- _Work to complete_: Turn every line of the records below into a JSON list of strings, one string per line, and leave out any blank lines.

- _Entries provided_:
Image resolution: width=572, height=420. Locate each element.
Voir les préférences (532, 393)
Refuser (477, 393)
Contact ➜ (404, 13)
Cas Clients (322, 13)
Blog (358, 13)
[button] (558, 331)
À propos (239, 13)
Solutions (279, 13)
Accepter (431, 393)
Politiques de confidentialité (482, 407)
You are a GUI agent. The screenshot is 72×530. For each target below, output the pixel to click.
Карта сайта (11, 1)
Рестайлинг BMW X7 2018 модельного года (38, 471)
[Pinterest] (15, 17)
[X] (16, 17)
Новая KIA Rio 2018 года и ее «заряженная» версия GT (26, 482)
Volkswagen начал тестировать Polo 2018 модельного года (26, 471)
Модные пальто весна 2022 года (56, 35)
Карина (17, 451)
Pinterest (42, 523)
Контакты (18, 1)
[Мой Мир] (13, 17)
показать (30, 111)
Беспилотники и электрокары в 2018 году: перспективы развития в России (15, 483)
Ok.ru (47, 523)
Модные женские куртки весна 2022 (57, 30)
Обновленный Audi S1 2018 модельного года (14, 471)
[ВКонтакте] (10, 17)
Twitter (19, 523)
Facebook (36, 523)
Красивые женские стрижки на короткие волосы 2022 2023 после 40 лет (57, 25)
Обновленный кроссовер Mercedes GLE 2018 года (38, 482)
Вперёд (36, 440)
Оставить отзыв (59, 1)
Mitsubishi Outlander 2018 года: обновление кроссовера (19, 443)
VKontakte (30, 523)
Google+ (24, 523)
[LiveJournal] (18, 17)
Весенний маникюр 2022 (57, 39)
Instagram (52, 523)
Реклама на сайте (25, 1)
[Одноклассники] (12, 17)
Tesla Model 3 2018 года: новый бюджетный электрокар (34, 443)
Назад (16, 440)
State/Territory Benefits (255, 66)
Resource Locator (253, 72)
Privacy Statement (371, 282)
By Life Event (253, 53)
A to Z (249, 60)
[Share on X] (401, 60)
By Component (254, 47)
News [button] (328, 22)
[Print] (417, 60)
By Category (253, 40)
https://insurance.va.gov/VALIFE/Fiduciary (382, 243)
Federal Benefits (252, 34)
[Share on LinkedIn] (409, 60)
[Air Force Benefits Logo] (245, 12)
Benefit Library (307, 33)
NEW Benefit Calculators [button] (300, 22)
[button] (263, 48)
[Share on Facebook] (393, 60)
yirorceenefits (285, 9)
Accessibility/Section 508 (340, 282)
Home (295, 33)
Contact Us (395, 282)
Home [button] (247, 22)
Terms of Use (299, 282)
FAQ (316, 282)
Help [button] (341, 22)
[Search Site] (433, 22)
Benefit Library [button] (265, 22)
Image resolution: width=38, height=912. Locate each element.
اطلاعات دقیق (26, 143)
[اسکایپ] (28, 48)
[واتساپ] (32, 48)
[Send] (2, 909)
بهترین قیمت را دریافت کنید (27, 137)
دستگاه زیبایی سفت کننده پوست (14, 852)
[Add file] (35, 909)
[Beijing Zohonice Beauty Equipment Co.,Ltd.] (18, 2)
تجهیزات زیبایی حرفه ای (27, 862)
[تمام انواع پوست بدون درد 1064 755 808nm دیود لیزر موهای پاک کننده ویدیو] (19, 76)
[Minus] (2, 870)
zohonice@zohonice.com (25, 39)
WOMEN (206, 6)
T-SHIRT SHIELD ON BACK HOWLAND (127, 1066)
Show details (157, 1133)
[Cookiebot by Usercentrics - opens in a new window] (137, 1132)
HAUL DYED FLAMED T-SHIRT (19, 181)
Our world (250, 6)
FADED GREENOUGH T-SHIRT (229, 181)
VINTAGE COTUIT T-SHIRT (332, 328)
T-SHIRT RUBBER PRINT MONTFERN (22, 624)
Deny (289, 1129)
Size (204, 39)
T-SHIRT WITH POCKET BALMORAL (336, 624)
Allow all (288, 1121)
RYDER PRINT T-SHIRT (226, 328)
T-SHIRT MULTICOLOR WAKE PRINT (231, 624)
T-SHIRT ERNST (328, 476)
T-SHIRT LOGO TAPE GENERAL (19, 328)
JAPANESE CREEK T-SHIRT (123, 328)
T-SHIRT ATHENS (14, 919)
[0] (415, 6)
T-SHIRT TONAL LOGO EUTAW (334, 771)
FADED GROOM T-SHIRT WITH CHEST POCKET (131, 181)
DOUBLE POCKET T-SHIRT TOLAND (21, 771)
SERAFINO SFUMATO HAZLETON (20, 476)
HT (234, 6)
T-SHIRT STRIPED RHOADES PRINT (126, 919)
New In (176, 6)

- _Response to the exercise_:
[
  "Image resolution: width=572, height=420. Locate each element.",
  "Voir les préférences (532, 393)",
  "Refuser (477, 393)",
  "Contact ➜ (404, 13)",
  "Cas Clients (322, 13)",
  "Blog (358, 13)",
  "[button] (558, 331)",
  "À propos (239, 13)",
  "Solutions (279, 13)",
  "Accepter (431, 393)",
  "Politiques de confidentialité (482, 407)",
  "You are a GUI agent. The screenshot is 72×530. For each target below, output the pixel to click.",
  "Карта сайта (11, 1)",
  "Рестайлинг BMW X7 2018 модельного года (38, 471)",
  "[Pinterest] (15, 17)",
  "[X] (16, 17)",
  "Новая KIA Rio 2018 года и ее «заряженная» версия GT (26, 482)",
  "Volkswagen начал тестировать Polo 2018 модельного года (26, 471)",
  "Модные пальто весна 2022 года (56, 35)",
  "Карина (17, 451)",
  "Pinterest (42, 523)",
  "Контакты (18, 1)",
  "[Мой Мир] (13, 17)",
  "показать (30, 111)",
  "Беспилотники и электрокары в 2018 году: перспективы развития в России (15, 483)",
  "Ok.ru (47, 523)",
  "Модные женские куртки весна 2022 (57, 30)",
  "Обновленный Audi S1 2018 модельного года (14, 471)",
  "[ВКонтакте] (10, 17)",
  "Twitter (19, 523)",
  "Facebook (36, 523)",
  "Красивые женские стрижки на короткие волосы 2022 2023 после 40 лет (57, 25)",
  "Обновленный кроссовер Mercedes GLE 2018 года (38, 482)",
  "Вперёд (36, 440)",
  "Оставить отзыв (59, 1)",
  "Mitsubishi Outlander 2018 года: обновление кроссовера (19, 443)",
  "VKontakte (30, 523)",
  "Google+ (24, 523)",
  "[LiveJournal] (18, 17)",
  "Весенний маникюр 2022 (57, 39)",
  "Instagram (52, 523)",
  "Реклама на сайте (25, 1)",
  "[Одноклассники] (12, 17)",
  "Tesla Model 3 2018 года: новый бюджетный электрокар (34, 443)",
  "Назад (16, 440)",
  "State/Territory Benefits (255, 66)",
  "Resource Locator (253, 72)",
  "Privacy Statement (371, 282)",
  "By Life Event (253, 53)",
  "A to Z (249, 60)",
  "[Share on X] (401, 60)",
  "By Component (254, 47)",
  "News [button] (328, 22)",
  "[Print] (417, 60)",
  "By Category (253, 40)",
  "https://insurance.va.gov/VALIFE/Fiduciary (382, 243)",
  "Federal Benefits (252, 34)",
  "[Share on LinkedIn] (409, 60)",
  "[Air Force Benefits Logo] (245, 12)",
  "Benefit Library (307, 33)",
  "NEW Benefit Calculators [button] (300, 22)",
  "[button] (263, 48)",
  "[Share on Facebook] (393, 60)",
  "yirorceenefits (285, 9)",
  "Accessibility/Section 508 (340, 282)",
  "Home (295, 33)",
  "Contact Us (395, 282)",
  "Home [button] (247, 22)",
  "Terms of Use (299, 282)",
  "FAQ (316, 282)",
  "Help [button] (341, 22)",
  "[Search Site] (433, 22)",
  "Benefit Library [button] (265, 22)",
  "Image resolution: width=38, height=912. Locate each element.",
  "اطلاعات دقیق (26, 143)",
  "[اسکایپ] (28, 48)",
  "[واتساپ] (32, 48)",
  "[Send] (2, 909)",
  "بهترین قیمت را دریافت کنید (27, 137)",
  "دستگاه زیبایی سفت کننده پوست (14, 852)",
  "[Add file] (35, 909)",
  "[Beijing Zohonice Beauty Equipment Co.,Ltd.] (18, 2)",
  "تجهیزات زیبایی حرفه ای (27, 862)",
  "[تمام انواع پوست بدون درد 1064 755 808nm دیود لیزر موهای پاک کننده ویدیو] (19, 76)",
  "[Minus] (2, 870)",
  "zohonice@zohonice.com (25, 39)",
  "WOMEN (206, 6)",
  "T-SHIRT SHIELD ON BACK HOWLAND (127, 1066)",
  "Show details (157, 1133)",
  "[Cookiebot by Usercentrics - opens in a new window] (137, 1132)",
  "HAUL DYED FLAMED T-SHIRT (19, 181)",
  "Our world (250, 6)",
  "FADED GREENOUGH T-SHIRT (229, 181)",
  "VINTAGE COTUIT T-SHIRT (332, 328)",
  "T-SHIRT RUBBER PRINT MONTFERN (22, 624)",
  "Deny (289, 1129)",
  "Size (204, 39)",
  "T-SHIRT WITH POCKET BALMORAL (336, 624)",
  "Allow all (288, 1121)",
  "RYDER PRINT T-SHIRT (226, 328)",
  "T-SHIRT MULTICOLOR WAKE PRINT (231, 624)",
  "T-SHIRT ERNST (328, 476)",
  "T-SHIRT LOGO TAPE GENERAL (19, 328)",
  "JAPANESE CREEK T-SHIRT (123, 328)",
  "T-SHIRT ATHENS (14, 919)",
  "[0] (415, 6)",
  "T-SHIRT TONAL LOGO EUTAW (334, 771)",
  "FADED GROOM T-SHIRT WITH CHEST POCKET (131, 181)",
  "DOUBLE POCKET T-SHIRT TOLAND (21, 771)",
  "SERAFINO SFUMATO HAZLETON (20, 476)",
  "HT (234, 6)",
  "T-SHIRT STRIPED RHOADES PRINT (126, 919)",
  "New In (176, 6)"
]